Updating the original code to operate on vectors is straightforward. And To stay entirely outside the realm of lists, we can generate our vector using `iterateN`

, which plays the role of our data-filling loop in C.

[EDIT: Because School of Haskell compilation does not use `-O2`

, there is no fusion, so we'll need to keep the values a bit smaller. In this case, I'll use an unusually small value for `oneBillion`

, though for benchmarking I still use 10^{9}]

```
import Data.Vector.Unboxed as V
norm :: Vector Double -> Double
norm = sqrt . V.sum . V.map (\x -> x*x)
oneBillion = 100
main = print $ norm $ V.iterateN oneBillion (+1) 0.0
```

This code runs in about **2.5 seconds**. It's just a bit longer than C's inner loop alone, but much less than the 7 seconds if the malloc is included.

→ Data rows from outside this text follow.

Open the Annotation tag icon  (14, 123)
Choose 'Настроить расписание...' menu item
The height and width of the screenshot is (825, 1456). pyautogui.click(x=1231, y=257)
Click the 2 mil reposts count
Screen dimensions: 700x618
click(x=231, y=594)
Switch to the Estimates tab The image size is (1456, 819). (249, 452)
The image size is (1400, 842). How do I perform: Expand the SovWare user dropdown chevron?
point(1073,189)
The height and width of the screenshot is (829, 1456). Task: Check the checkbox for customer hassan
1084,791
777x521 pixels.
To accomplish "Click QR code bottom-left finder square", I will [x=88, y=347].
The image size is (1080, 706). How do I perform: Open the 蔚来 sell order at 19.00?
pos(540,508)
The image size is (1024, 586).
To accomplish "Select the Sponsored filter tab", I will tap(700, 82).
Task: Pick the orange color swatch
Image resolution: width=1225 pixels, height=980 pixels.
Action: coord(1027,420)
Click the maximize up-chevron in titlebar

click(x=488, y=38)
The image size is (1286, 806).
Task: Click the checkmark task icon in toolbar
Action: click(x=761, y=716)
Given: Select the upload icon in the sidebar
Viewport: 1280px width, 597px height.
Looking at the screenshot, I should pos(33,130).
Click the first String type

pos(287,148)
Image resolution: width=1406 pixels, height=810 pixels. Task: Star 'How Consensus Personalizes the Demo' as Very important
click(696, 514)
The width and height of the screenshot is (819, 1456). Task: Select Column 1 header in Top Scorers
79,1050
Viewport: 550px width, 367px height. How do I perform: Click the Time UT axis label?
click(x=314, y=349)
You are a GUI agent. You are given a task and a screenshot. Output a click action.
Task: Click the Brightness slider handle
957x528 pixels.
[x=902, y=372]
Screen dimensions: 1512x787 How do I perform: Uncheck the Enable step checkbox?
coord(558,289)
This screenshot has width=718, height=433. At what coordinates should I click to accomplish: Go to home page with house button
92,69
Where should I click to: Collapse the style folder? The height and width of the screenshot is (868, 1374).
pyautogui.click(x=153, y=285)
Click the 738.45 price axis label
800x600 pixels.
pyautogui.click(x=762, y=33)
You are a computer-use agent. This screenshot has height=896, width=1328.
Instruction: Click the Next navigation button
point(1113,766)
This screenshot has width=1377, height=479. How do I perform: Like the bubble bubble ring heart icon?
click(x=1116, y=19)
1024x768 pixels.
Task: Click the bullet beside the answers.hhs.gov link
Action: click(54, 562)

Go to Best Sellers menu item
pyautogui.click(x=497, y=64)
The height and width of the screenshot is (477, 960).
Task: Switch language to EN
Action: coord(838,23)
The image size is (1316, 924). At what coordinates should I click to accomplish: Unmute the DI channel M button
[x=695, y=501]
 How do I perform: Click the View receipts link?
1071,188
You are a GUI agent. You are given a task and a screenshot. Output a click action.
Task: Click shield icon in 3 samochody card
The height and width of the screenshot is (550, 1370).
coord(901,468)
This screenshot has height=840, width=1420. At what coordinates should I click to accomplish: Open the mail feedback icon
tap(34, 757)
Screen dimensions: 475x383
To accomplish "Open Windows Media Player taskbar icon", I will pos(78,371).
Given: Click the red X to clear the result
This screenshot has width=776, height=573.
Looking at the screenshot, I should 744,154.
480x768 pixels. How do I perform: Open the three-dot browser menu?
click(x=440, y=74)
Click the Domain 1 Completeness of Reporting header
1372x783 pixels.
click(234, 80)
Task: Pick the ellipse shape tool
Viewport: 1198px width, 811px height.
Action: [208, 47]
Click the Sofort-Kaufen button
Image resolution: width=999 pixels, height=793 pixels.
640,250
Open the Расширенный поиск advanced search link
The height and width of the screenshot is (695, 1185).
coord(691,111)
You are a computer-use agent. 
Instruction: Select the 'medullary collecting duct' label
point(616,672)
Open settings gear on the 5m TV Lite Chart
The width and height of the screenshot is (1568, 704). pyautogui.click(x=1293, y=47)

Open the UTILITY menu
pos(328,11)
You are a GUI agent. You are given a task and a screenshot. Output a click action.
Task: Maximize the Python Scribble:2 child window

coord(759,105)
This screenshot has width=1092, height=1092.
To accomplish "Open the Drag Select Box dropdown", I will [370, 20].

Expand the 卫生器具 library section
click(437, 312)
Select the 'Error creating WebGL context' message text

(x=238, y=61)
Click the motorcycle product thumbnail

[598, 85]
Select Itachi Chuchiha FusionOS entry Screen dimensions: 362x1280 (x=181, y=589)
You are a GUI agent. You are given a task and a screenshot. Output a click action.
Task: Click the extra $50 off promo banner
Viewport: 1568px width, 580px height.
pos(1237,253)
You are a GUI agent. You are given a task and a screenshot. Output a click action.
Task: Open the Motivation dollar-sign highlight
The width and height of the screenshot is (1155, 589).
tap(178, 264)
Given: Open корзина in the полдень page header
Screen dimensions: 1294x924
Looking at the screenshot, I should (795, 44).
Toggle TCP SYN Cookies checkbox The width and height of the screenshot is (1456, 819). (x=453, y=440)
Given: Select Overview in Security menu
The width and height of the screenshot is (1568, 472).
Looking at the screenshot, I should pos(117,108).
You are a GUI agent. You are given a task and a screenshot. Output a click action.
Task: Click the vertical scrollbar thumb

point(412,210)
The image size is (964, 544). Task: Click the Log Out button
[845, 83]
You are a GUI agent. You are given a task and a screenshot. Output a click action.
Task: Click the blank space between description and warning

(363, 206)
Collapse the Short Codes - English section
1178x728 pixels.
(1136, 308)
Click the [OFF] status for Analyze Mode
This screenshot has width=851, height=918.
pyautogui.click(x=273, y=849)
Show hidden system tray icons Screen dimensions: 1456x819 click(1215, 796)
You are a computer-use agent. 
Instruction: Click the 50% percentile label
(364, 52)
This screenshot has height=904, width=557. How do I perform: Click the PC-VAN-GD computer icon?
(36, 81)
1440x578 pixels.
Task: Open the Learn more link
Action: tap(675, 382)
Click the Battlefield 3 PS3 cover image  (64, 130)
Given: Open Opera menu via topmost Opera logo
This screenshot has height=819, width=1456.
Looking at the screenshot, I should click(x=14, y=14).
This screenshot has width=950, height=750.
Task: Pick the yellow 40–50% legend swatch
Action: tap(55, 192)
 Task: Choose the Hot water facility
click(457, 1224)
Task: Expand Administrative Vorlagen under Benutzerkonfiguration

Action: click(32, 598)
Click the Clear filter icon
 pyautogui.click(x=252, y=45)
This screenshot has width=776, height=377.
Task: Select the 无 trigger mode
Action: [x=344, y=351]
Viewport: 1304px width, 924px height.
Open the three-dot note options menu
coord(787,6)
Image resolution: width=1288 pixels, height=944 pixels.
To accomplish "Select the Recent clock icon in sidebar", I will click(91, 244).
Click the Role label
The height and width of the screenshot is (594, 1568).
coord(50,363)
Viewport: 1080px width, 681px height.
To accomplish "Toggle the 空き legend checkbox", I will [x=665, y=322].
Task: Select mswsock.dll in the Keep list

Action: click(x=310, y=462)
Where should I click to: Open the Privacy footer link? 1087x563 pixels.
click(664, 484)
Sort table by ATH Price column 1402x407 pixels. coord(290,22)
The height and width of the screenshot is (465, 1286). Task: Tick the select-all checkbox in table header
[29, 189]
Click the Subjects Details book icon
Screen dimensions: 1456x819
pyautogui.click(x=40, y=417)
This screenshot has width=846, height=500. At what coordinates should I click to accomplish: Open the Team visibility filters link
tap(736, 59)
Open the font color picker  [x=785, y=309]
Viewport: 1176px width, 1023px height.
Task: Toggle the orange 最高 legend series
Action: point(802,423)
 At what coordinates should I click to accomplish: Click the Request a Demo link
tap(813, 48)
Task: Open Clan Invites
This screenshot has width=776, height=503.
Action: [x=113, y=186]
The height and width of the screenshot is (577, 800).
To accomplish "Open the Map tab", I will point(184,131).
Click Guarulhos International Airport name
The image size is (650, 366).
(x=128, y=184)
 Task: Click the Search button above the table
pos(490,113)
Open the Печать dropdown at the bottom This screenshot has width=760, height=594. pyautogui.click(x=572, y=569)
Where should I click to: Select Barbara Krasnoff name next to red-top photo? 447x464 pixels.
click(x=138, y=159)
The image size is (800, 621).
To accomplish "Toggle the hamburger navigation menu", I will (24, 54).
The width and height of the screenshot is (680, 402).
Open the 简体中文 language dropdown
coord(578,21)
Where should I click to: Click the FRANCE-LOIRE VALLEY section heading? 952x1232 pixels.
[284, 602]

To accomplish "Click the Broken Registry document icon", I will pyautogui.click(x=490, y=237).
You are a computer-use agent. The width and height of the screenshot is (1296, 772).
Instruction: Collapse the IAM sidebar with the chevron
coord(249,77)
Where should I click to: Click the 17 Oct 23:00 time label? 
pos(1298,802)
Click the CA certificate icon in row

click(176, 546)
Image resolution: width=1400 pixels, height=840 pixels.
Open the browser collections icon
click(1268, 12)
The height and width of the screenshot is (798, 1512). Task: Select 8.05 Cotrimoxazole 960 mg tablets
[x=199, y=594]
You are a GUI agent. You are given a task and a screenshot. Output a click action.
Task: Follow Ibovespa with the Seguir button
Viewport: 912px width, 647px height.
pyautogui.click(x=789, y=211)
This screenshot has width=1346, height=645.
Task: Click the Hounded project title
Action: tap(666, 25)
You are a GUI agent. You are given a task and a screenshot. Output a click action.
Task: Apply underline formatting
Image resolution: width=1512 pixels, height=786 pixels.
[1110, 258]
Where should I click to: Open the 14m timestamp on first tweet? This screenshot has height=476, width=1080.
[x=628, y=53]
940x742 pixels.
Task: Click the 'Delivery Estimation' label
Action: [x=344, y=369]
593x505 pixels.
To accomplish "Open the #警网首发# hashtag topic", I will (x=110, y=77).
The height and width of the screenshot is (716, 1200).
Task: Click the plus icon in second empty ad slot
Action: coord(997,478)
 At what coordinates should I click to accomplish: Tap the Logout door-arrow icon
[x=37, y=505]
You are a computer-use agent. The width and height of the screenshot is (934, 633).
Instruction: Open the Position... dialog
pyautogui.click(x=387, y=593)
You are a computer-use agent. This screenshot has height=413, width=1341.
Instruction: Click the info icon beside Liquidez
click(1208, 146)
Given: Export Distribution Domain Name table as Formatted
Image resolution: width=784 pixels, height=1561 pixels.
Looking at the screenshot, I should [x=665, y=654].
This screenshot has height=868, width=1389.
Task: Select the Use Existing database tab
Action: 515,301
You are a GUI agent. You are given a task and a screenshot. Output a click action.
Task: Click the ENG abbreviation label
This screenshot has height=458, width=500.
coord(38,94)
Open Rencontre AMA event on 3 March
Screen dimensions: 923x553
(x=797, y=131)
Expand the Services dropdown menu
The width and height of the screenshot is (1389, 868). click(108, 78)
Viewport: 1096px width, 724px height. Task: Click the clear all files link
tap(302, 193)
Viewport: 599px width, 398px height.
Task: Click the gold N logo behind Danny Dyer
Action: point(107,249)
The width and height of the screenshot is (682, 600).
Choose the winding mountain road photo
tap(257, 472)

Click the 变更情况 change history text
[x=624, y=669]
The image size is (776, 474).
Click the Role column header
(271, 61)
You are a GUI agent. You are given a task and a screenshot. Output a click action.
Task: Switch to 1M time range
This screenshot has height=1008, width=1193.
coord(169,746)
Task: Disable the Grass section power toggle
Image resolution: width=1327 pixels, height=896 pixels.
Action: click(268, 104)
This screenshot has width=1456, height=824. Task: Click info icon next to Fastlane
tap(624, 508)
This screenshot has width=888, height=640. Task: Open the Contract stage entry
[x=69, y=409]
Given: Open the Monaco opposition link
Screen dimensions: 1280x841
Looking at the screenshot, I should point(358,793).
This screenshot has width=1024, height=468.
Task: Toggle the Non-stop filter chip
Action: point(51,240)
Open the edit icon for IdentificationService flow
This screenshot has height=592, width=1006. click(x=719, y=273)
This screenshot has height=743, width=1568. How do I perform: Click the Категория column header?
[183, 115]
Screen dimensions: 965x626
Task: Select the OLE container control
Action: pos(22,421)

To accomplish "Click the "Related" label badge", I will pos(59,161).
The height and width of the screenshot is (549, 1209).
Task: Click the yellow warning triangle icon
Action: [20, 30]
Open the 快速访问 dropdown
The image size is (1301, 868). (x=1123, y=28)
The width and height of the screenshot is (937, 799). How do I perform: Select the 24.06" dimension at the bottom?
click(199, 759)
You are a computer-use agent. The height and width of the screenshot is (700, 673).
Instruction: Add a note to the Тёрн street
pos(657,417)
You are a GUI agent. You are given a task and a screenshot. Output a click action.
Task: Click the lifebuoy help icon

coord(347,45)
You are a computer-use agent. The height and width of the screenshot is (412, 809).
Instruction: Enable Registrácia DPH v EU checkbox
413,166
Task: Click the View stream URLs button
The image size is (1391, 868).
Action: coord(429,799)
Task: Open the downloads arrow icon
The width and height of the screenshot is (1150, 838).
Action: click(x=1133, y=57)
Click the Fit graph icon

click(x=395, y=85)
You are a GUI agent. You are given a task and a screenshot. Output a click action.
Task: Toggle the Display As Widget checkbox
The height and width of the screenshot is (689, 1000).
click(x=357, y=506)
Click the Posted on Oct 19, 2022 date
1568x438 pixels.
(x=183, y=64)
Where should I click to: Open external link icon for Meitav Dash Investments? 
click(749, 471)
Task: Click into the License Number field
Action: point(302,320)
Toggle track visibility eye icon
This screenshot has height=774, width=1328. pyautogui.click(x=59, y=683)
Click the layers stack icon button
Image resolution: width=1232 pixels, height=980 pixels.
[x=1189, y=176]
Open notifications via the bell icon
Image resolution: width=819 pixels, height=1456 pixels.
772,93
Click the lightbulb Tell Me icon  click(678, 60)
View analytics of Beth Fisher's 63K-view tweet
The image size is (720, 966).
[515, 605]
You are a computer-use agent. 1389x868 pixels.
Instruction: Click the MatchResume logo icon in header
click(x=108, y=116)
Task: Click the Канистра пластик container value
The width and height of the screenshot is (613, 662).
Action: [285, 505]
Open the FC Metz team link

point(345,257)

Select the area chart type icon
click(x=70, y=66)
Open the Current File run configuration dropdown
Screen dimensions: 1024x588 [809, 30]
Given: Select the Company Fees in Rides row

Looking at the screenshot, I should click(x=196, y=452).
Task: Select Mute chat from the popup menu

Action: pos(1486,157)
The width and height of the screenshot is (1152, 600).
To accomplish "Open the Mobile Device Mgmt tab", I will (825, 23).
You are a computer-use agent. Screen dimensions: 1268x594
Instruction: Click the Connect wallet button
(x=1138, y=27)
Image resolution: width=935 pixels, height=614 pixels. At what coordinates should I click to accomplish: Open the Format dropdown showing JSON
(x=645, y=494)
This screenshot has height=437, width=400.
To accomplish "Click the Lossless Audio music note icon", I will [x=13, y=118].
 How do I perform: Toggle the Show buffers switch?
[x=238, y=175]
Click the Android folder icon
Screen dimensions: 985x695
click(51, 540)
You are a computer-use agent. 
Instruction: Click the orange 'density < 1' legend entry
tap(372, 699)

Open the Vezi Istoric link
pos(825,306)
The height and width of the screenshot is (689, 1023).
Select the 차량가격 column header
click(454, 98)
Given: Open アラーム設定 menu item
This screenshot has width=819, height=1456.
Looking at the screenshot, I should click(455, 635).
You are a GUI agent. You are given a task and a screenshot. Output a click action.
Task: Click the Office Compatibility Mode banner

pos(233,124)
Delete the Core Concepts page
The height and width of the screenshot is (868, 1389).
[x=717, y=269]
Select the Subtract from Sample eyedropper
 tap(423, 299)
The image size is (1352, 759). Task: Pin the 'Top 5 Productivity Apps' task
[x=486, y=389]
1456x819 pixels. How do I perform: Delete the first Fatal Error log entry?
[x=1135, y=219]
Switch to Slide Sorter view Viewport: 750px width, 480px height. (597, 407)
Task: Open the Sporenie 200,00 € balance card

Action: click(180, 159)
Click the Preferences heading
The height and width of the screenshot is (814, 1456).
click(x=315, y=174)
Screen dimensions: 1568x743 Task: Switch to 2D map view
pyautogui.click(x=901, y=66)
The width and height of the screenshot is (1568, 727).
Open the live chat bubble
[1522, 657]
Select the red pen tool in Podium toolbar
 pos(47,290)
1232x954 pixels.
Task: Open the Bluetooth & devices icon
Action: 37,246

EDIT: As Pedro Vasconcelos points out, tight numerical loops like this can often benefit from using the LLVM back-end, via `-fllvm`

. This brings the time for the entire Haskell run down to **1.9 seconds**, the same as the inner loop alone in C!

## Conclusion

Haskell's control structures express that a reduction (a *fold* in Haskell) is very different than a *map*.^{2} Libraries like **vector** implement powerful fusion techniques to combine loops and eliminate intermediate data structures. And *unboxing* elminates excessive pointer chasing required by built-in lists.

All in all, this lets us write *high-level code without sacrificing high performance*. The need for any compromise between the two is becoming more rare every day.

^{1}The Prelude's `sum` function is not defined in terms of `foldl'`, but instead relies on GHC's strictness analysis. In GHC 7.6.3 there's a regression, as described in [this ticket](http://hackage.haskell.org/trac/ghc/ticket/7954). Because of this, we stuck with `foldl' (+) 0.0` in timing our Haskell version using lists.

^{2}EDIT: Michael Sloan has pointed out that the difference is not so fundamental, since `map f = foldr ((:) . f) []`.